In past medical history, unilateral congenital cataracts and mitral valve prolapse were found. She had normal mental maturity. She had no cleft lip or palate and no hearing loss. The patient reported that there were no ocular, cardiologic, dental or abnormal skeletal symptoms apparent in her family.
On clinical examination, she had a long narrow face with broad nasal tip, slight asymmetry and chin protrusion (Figure 1a, b). The other dental findings were angle class III molar relationship, severe anterior crossbite and a constricted maxillary dental arch (Figure 1c, d). 

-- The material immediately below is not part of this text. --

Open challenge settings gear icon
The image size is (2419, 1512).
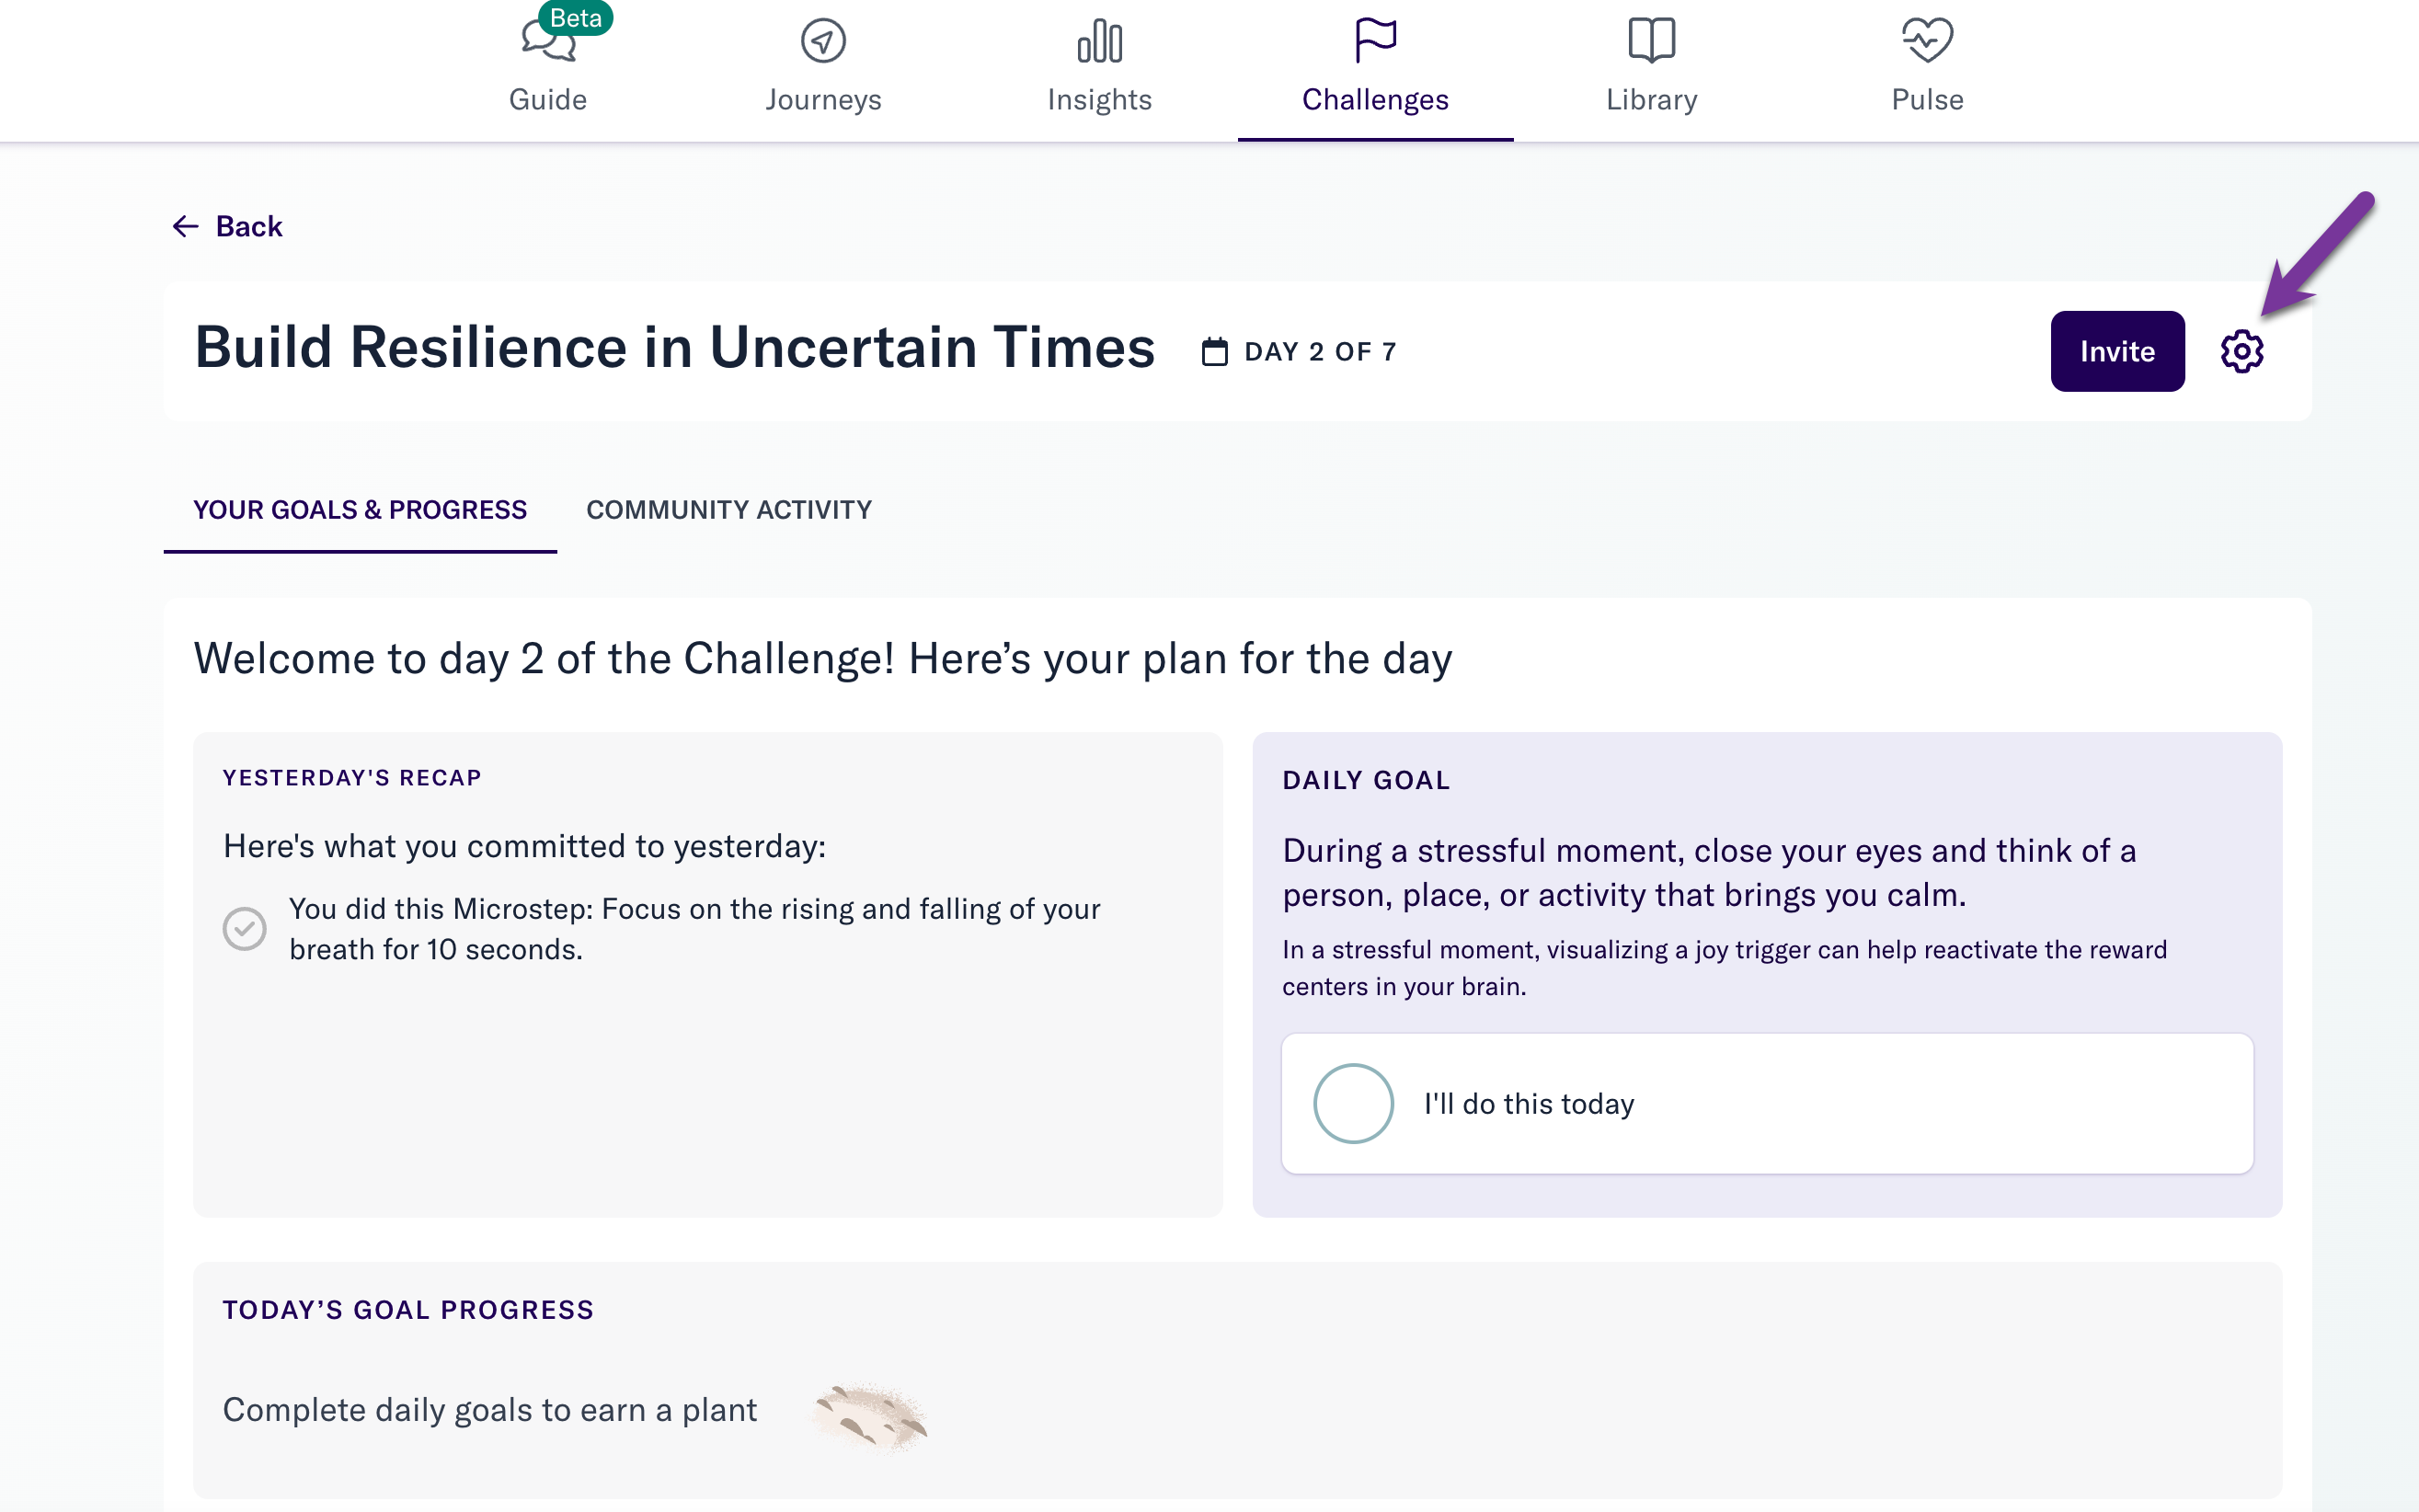click(2241, 351)
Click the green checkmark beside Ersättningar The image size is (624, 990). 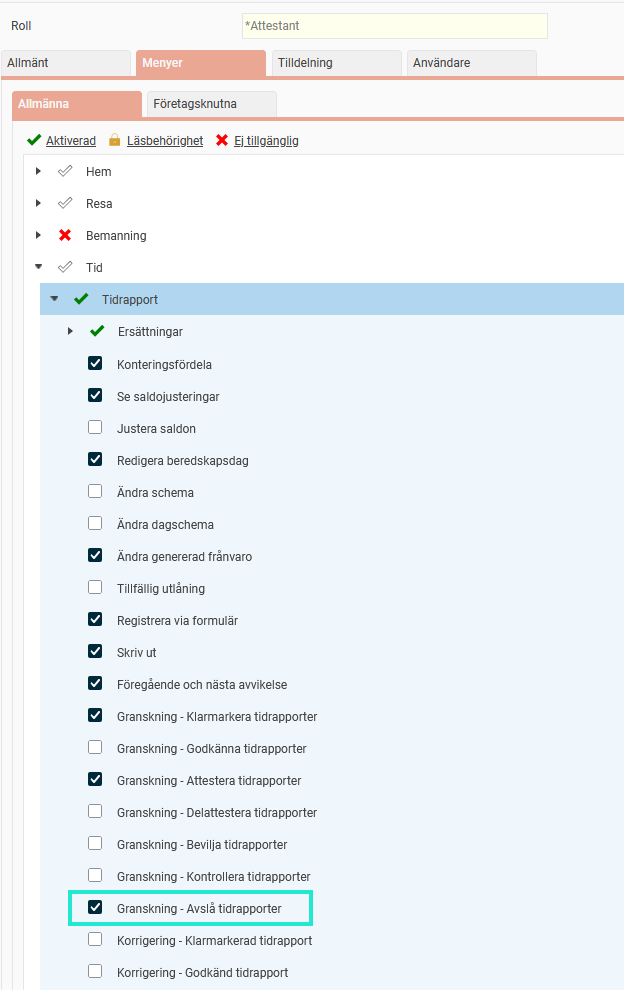[x=97, y=332]
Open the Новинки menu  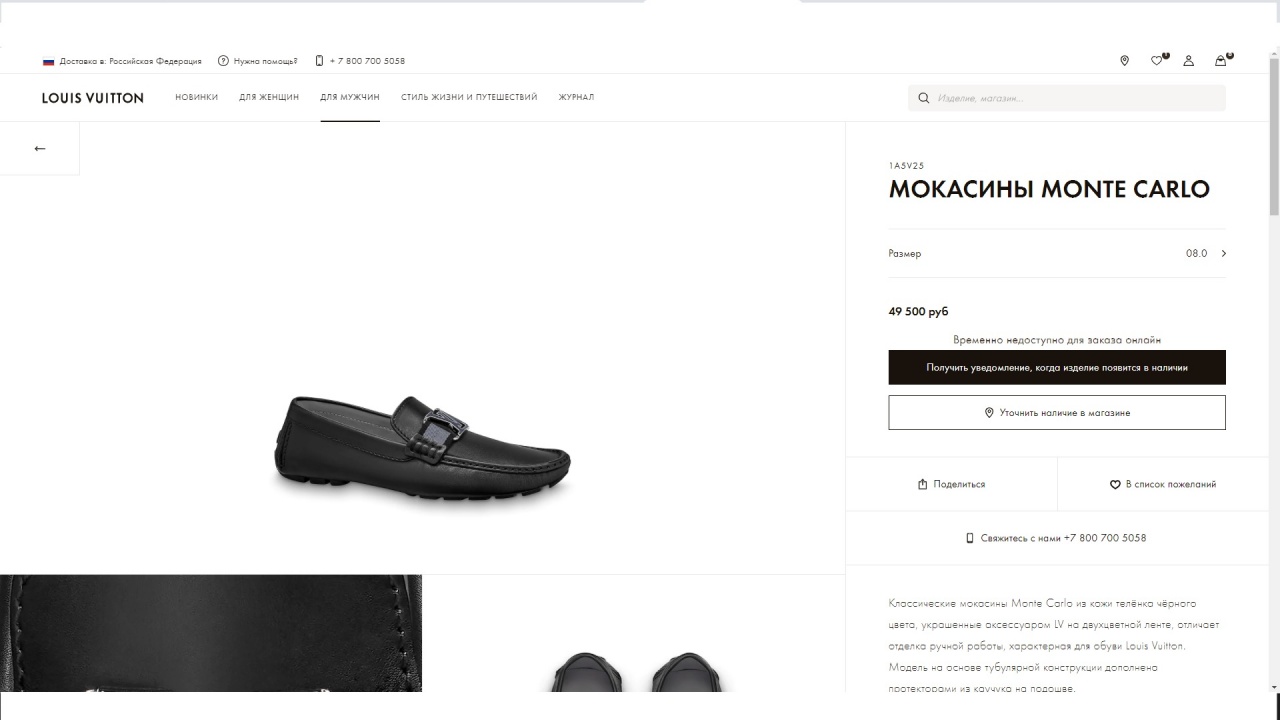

On radiographic examination, delayed loss of primary dentition (primary maxillary left canine), delayed eruption of permanent teeth,impacted permanent teeth (maxillary third molars and right second premolar), and the missing of maxillary left lateral incisor were found. Enamel dysplasia was found on left primary maxillary canine. Canines had very large roots (radiculomegaly). Mandibular right first premolar and maxillary central incisors also had radiculomegaly (Figure 2a). CBCT was obtained and it showed long and curved root canal of canines and apical closure (Figure 3).

Clinical examination revealed a carious lesion in the maxillary right central incisor. The tooth has not normal vitality tests. There was no tenderness on percussion. The diagnosis of pulpal necrosis and chronic apical periodontitis was made. Interpretation of radiography revealed the presence of anomaly in crown-root size, morphology and dens invagination type II Ohler (Figure 2b).
The tooth was anaesthetized with lidocaine 2% containing 1:100000 epinephrine (Daroupakhsh, Tehran, Iran) and isolated with rubber dam. The carious lesion was removed and access cavity was made. A large orifice was apparent, and mesial to the main orifice, there was a smaller orifice, indicated the other root canal. The working length of the main and accessory canals was 28 and 20 mm, respectively, which were merged together at the apical third. After enlarging the orifices with Gates-Glidden burs #1, 2 (DentsplyMaillefer, Ballaigues, Switzerland), the root canals were prepared using hand K-files and RaCe rotary system (FKG Dentaire, La-chaux de-Fonds, Switzerland) and RC Prep (Premier, Norristown, PA, USA) as a lubricant. The last file inserted in each root canal was RaCe rotary file size 50, .04 taper (31 mm). For irrigation, an ultrasonic device was attached to a size 20 K-file inserted in each canal filled with sodium hypochlorite solution (2.5%). The canals were dried with paper points, and obturated with laterally condensed gutta-percha and AH 26 sealer (DentsplyMaillefer, Ballaigues, Switzerland). Finally, the tooth was restored with composite (Figure 2c).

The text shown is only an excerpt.